OpenID Connect Specific

  • ID token accepted as access token at resource servers (token confusion)
  • acr, amr, auth_time not validated for step-up requirements
  • Userinfo endpoint returns PII without matching access token scope
  • sub collision across issuers if iss not validated

Advanced Techniques

Referer Leakage

  • Embed authorized redirect as subresource on attacker page; harvest code from Referer if policy allows

Device Flow Abuse

  • Poll device_code endpoint with guessed codes; slow rate limits only
  • User approves attacker-initiated device login

Account Linking

  • OAuth login links attacker's IdP identity to victim's local account without re-auth
  • Email collision: same email from different IdP providers

Testing Methodology

  1. Map flows — Identify all grant types, clients, and redirect URIs in use
  2. Redirect matrix — For each client, fuzz redirect_uri validation with encoding and parser tricks
  3. CSRF — Initiate OAuth without state; swap sessions mid-flow
  4. PKCE — Replay codes with wrong/missing verifier; downgrade challenge method
  5. Token exchange — Swap codes/tokens between clients; test cross-audience acceptance
  6. Mobile/deep links — Custom schemes, intent filters, universal links hijacking

Validation

  1. Demonstrate stolen authorization code or token via redirect manipulation or Referer leak
  2. Show account takeover or access to victim resources with attacker's OAuth session
  3. Prove CSRF: victim completes login into attacker's linked session without consent UI bypass where applicable
  4. Document exact validation gap (redirect binding, PKCE, state, audience)
  5. Provide full authorize → callback → token request chain with before/after evidence

False Positives

  • Redirect URI rejected consistently across all bypass attempts
  • Public client correctly requires PKCE S256 with strict verifier validation
  • state/nonce enforced and bound; CSRF test fails as expected
  • Token audience/issuer correctly validated at resource server
  • Custom scheme redirects require app ownership proof (verified Android/iOS app links)

Impact

  • Full account takeover via stolen authorization codes or tokens
  • Persistent access through refresh token theft
  • Cross-tenant or cross-client data access via token confusion
  • PII exposure from userinfo or ID token claim leakage

Pro Tips

  1. Always capture the full redirect chain including intermediate 302 locations
  2. Compare authorize-step and token-step parameter binding (redirect_uri, client_id, PKCE)
  3. Test both web and mobile clients — validation rules often differ
  4. Check logout/revocation — tokens may remain valid after "logout"
  5. Chain with open redirect or XSS on the legitimate redirect_uri to exfiltrate codes

Tooling

The sandbox ships jwt_tool (already cloned at /home/pentester/tools/jwt_tool) plus curl — enough for the token side of OAuth/OIDC.
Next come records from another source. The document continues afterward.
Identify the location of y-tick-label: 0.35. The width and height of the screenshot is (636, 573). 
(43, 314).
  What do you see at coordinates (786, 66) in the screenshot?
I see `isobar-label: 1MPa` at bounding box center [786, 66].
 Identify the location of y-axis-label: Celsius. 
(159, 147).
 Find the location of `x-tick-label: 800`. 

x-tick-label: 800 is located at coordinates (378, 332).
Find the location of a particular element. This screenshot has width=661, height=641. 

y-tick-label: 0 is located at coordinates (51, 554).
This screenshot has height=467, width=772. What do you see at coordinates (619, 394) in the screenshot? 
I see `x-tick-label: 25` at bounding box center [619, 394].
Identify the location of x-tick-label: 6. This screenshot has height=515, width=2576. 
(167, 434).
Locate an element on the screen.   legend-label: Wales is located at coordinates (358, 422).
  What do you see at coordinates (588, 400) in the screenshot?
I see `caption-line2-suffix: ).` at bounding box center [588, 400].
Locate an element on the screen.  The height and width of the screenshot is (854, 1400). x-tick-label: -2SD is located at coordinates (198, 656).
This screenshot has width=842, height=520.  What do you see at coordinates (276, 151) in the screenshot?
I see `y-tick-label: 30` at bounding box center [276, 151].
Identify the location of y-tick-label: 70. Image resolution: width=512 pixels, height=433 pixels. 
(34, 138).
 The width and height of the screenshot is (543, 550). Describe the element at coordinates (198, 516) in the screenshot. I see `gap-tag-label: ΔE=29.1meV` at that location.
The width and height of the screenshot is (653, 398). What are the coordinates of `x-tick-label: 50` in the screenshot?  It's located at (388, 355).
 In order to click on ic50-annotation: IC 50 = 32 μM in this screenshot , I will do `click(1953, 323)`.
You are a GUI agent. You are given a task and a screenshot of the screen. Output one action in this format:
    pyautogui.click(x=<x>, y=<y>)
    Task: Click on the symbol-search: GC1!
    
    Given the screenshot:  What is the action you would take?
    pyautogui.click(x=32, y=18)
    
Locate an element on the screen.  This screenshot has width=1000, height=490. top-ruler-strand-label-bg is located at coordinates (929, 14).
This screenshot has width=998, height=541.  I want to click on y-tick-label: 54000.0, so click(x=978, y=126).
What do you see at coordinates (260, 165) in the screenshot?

  • jwt_tool (ticarpi) — inspect and tamper ID tokens / JWT access tokens: alg:none, HS256/RS256 key confusion, kid injection, claim editing (sub, aud, iss, exp):
    python3 /home/pentester/tools/jwt_tool/jwt_tool.py <ID_TOKEN>                    # decode/inspect
    python3 /home/pentester/tools/jwt_tool/jwt_tool.py <ID_TOKEN> -X a               # alg:none
    python3 /home/pentester/tools/jwt_tool/jwt_tool.py <ID_TOKEN> -X k -pk pub.pem   # RS256->HS256 confusion
    
  • curl — drive the authorize → callback → token chain by hand so you control every parameter (redirect_uri, client_id, state, PKCE code_challenge/code_verifier) and can test the binding/downgrade cases above.

Humans often use Burp's EsPReSSO (RUB-NDS) SSO extension for flow visualization; it is GUI-only, so prefer manual curl + jwt_tool in-sandbox.

Summary

OAuth security hinges on strict redirect URI binding, unguessable state/nonce, PKCE for public clients, and consistent token audience validation. Any gap in the authorize-to-token chain is a potential account takeover.